### Data provided
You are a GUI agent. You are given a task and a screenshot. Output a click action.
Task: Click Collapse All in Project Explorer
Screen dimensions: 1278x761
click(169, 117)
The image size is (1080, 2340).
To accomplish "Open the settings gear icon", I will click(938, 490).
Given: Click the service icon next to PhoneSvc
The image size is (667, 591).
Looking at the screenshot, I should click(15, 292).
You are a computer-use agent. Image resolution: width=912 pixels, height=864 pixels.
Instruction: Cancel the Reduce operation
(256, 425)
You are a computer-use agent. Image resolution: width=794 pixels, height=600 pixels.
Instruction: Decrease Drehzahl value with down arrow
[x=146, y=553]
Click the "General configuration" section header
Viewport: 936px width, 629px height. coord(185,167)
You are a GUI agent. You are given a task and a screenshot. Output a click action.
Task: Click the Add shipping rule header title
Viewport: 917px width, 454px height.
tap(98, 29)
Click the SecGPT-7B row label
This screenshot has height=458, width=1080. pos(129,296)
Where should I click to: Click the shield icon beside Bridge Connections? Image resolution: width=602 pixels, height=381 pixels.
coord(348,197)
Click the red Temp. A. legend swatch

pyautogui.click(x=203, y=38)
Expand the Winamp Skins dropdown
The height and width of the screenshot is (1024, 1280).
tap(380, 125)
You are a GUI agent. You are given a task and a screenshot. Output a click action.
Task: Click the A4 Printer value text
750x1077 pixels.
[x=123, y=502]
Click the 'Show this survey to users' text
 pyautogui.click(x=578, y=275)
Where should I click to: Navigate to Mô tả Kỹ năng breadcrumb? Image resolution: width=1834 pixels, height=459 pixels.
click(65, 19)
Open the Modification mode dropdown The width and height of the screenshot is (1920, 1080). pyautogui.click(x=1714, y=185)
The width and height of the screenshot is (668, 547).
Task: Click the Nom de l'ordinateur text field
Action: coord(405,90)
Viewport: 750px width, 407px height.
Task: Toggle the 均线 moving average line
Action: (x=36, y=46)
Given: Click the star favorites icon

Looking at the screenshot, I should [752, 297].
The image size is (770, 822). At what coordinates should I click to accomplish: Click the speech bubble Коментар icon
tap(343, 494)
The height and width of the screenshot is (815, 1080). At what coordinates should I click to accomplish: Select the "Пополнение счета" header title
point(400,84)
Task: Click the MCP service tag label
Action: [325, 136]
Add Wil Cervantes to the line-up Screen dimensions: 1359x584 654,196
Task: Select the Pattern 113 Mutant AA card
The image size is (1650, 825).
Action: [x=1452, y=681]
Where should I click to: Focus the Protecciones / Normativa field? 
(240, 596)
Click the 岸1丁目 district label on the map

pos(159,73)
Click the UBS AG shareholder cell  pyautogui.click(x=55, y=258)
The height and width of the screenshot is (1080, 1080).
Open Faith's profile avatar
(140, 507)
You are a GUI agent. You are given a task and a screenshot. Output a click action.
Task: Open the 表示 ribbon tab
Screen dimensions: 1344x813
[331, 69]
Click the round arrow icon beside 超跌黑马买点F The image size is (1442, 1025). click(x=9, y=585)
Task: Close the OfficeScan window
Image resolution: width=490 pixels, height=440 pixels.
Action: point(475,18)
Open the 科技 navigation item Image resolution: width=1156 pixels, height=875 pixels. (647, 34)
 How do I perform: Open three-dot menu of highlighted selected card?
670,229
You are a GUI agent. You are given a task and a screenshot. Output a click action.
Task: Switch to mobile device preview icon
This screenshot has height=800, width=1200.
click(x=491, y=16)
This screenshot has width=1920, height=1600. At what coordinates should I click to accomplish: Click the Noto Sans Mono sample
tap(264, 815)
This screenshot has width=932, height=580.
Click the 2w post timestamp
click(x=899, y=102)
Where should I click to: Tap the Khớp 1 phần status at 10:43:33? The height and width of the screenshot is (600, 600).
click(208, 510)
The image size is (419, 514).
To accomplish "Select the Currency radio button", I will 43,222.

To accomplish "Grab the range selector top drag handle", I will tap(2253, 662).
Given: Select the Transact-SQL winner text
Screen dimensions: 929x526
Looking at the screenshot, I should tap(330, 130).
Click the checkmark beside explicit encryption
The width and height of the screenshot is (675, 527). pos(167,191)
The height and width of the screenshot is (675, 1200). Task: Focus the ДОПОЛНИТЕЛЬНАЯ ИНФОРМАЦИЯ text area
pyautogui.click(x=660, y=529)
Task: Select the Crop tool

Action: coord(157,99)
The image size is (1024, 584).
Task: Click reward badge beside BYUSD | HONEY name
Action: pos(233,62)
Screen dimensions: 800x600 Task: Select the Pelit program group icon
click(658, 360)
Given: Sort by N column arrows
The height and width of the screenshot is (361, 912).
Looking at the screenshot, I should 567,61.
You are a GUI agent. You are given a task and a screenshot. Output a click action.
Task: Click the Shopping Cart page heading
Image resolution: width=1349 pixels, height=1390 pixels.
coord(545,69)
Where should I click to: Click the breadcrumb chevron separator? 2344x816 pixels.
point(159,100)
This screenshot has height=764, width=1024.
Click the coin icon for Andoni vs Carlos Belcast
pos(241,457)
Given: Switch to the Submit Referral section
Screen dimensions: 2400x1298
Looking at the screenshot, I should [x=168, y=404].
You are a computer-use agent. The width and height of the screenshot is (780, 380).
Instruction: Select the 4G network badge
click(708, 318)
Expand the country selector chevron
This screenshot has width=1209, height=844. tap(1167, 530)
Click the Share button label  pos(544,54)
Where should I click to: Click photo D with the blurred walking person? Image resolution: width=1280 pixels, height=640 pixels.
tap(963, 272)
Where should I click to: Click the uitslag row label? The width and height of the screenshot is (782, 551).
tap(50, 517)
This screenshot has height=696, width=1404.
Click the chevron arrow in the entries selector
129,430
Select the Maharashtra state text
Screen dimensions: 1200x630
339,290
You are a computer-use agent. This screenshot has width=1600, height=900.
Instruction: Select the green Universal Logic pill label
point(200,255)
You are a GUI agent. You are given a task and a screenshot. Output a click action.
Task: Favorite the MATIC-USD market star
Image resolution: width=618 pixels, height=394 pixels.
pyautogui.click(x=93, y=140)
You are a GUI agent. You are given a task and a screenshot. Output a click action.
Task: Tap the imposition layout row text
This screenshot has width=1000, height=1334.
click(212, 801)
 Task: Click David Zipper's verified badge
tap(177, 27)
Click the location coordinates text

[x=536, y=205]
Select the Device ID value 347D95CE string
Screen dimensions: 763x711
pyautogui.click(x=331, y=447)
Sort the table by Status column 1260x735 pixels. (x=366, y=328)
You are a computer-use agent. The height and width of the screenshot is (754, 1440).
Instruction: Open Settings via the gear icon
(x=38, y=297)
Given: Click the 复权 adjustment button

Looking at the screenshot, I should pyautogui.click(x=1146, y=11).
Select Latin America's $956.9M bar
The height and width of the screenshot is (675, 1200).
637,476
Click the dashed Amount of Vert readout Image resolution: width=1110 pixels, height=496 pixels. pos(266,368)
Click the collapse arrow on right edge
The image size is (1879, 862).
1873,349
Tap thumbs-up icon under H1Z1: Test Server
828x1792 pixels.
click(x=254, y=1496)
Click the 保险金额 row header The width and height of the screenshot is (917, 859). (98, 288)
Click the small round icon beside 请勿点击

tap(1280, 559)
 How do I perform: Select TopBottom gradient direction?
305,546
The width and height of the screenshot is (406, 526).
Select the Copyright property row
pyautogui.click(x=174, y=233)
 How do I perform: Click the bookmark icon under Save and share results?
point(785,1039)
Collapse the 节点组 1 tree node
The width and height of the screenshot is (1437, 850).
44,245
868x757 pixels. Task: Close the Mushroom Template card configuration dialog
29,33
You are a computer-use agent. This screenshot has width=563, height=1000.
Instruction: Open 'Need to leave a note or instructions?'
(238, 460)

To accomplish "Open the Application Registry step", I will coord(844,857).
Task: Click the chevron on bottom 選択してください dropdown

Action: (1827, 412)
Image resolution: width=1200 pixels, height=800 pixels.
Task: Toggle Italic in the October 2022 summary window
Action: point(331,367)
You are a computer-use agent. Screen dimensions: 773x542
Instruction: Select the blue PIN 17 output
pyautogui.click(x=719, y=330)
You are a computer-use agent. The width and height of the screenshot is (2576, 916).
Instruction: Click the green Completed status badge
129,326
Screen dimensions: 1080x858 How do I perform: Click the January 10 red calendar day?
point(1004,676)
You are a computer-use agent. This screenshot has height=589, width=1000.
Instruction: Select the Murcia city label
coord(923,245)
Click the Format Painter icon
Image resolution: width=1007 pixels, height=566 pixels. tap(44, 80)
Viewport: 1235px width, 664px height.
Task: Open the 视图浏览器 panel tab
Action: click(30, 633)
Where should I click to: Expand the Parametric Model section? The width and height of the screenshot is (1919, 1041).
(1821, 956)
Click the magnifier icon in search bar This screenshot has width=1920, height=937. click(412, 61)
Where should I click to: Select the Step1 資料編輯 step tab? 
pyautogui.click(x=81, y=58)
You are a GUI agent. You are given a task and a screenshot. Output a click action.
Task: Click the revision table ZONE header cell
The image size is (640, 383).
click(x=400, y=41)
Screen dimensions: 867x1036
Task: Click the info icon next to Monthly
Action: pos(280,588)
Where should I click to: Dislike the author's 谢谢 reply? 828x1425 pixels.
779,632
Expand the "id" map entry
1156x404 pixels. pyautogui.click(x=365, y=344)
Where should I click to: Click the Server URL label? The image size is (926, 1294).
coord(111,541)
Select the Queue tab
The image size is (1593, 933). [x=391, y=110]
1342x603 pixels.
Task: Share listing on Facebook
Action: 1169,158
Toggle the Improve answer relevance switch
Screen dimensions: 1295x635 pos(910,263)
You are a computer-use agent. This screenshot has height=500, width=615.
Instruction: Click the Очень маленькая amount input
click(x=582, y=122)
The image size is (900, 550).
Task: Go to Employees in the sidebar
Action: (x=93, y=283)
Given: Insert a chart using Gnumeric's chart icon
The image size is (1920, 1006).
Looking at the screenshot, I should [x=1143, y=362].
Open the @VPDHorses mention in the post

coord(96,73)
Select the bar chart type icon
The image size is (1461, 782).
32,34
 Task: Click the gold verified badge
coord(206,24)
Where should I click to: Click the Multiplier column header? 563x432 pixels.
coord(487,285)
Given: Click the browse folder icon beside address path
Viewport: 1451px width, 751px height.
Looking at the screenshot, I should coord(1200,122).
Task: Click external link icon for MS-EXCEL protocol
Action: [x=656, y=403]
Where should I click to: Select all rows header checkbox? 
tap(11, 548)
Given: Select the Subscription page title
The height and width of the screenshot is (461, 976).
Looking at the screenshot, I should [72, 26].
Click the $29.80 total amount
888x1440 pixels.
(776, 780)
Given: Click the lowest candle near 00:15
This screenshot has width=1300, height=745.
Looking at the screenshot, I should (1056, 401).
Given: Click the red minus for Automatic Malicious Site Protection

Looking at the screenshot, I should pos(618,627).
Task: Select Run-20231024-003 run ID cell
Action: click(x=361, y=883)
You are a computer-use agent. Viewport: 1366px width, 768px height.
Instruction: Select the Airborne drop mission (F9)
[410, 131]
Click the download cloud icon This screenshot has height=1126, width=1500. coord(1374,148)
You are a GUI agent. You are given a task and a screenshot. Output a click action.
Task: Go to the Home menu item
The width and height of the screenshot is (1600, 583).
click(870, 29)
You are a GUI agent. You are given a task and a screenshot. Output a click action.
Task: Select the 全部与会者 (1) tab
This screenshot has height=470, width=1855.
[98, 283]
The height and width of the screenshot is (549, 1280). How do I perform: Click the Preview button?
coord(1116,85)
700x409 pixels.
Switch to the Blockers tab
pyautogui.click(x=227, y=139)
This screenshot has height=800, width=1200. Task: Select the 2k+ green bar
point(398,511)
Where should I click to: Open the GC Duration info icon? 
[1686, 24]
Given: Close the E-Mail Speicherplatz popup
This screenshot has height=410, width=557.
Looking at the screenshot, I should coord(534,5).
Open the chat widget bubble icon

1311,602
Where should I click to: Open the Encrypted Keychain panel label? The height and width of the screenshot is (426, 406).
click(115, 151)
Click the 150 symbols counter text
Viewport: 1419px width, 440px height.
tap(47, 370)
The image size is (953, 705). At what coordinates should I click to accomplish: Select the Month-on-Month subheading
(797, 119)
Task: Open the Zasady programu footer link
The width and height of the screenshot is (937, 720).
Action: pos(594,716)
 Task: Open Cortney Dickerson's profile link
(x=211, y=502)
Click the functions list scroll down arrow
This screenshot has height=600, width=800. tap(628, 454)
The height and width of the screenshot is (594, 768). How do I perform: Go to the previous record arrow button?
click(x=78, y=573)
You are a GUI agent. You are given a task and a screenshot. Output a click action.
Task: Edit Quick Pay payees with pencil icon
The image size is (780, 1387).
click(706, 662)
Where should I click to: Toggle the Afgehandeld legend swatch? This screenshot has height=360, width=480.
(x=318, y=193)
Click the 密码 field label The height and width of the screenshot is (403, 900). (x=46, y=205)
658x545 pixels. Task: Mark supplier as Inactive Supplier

### Task prompt
Your task is to transcribe the line containing "Click the 密码" and every line after it, through the last line of the data, exactly as written and with nothing more.

### Solution to the exercise
Click the 密码 field label The height and width of the screenshot is (403, 900). (x=46, y=205)
658x545 pixels. Task: Mark supplier as Inactive Supplier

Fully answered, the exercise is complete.